Read, however, suggests we never say never where the issue of accommodation is concerned. Through various ongoing projects, she says industry experts are currently experimenting with next-generation Light-Field displays capable of incorporating accommodation cues, including through the use of head-mounted displays designed to address the unique requirements of the human eye in terms of depth of field, near-eye viewing, convergence conflict, and other issues.
SMPTE IP Standard for 2017
A recent TV Technology article offers an update on the industry video over IP consortium known as AIMS, and its efforts to help enable the industry’s transition to IP video now that 2017 is under way. Among other things, the piece credits SMPTE 2022-6, the current standard that describes how to transport high bit-rate media signals over IP networks for assisting the transition thus far. It discusses the industry’s hopes for the next phase of SMPTE’s work in this area—SMPTE 2110, the next standard in this category, which has been in development for the past year or so, designed to specify a separate set of standards for IP media networking with separate essence flows and expected to begin the rollout process later this year. The article suggests the industry’s transition to an IP infrastructure could well be a swifter and more seamless one than the SD to HD transition, but even with that said, industry sources quoted in the piece still expect it to take a decade to completely play out. Meanwhile, Phil Kurz of TV NewsCheck offered his update with more details on SMPTE 2110 in a recent blog post.
FCC Changes Coming
Consequences of the 2016 election promise to impact the broadcast and new media industries in 2017 and beyond. A recent article in Wired reports on President Donald Trump’s decision to name Ajit Pai, the FCC’s senior Republican member, as the new head of that regulatory agency, taking over for Democrat Tom Wheeler. In particular, Wired and other outlets are reporting on Pai’s strong opposition to the concept of net neutrality and the industry’s expectation that he will attempt to reverse the net neutrality regulations passed in 2015. He will also try to change other reforms and regulations revolving around broadband privacy protections, cable box reforms, and many other reforms instituted or strengthened during the Obama Administration. In other areas, however, the article suggests that Pai’s agenda is clear. While Trump himself spoke out against mega-mergers such as AT&T’s proposed acquisition of Time-Warner, for instance, Pai has a record of being friendly to such deals, as long as they pose few restrictions on the companies involved.

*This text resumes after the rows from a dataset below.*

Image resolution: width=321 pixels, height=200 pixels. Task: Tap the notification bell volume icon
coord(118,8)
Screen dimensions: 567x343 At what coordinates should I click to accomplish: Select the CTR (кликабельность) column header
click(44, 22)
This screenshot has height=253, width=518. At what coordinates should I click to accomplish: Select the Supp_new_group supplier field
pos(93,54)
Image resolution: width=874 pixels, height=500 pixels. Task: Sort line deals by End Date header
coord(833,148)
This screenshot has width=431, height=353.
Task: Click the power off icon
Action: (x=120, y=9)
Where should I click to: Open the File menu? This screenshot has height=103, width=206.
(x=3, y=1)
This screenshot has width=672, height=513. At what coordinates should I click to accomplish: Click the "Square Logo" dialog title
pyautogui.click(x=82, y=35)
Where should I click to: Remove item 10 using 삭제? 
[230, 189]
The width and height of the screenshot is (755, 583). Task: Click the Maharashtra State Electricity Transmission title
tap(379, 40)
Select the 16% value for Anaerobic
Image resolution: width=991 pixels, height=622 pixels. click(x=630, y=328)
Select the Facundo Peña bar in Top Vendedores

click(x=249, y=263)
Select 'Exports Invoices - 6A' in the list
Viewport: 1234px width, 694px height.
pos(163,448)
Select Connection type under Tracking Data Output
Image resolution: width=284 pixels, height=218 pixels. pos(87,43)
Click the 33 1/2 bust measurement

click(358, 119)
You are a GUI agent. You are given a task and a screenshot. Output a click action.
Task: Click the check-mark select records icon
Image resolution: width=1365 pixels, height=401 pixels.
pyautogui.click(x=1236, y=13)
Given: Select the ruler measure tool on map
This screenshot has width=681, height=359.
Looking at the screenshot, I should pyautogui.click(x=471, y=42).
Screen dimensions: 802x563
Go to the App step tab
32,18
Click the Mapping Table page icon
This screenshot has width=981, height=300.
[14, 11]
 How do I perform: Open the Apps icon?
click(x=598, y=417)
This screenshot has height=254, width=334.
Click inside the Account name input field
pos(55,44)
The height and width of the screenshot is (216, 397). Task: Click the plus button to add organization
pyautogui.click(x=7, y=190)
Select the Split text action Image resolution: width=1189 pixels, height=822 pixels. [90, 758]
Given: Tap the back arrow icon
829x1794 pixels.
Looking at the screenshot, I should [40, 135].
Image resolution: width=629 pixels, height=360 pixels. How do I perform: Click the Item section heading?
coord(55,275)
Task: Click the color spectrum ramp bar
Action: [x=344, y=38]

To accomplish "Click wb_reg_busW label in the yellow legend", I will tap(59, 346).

60 Revolutionary Years Since Sputnik
While we tend to think that modern technology proliferates at an unprecedentedly rapid rate a recent article on the ProVideo Coalition site marks the 60th anniversary of the launch of the first artificial object into Earth orbit—Russia’s Sputnik 1 satellite—in 2017. The article notes that it only took seven years from the time Sputnik 1 went into orbit in October of 1957 until the first geostationary satellite, America’s Syncom 3, went into orbit and was promptly utilized to help broadcast the 1964 Tokyo Olympics live around the globe. The sole purpose of Sputnik 1, the article reminds, was to emit a steady beep tone every three-tenths of a second, and less than a decade later, live satellite broadcast transmissions were under way, and global communications were forever changed. The article, penned by Richard Wirth of the USC School of Cinematic Arts, summarizes the early history of satellite technology, including the Telstar 1 breakthrough, and feature some fascinating news clips and other vintage broadcast videos.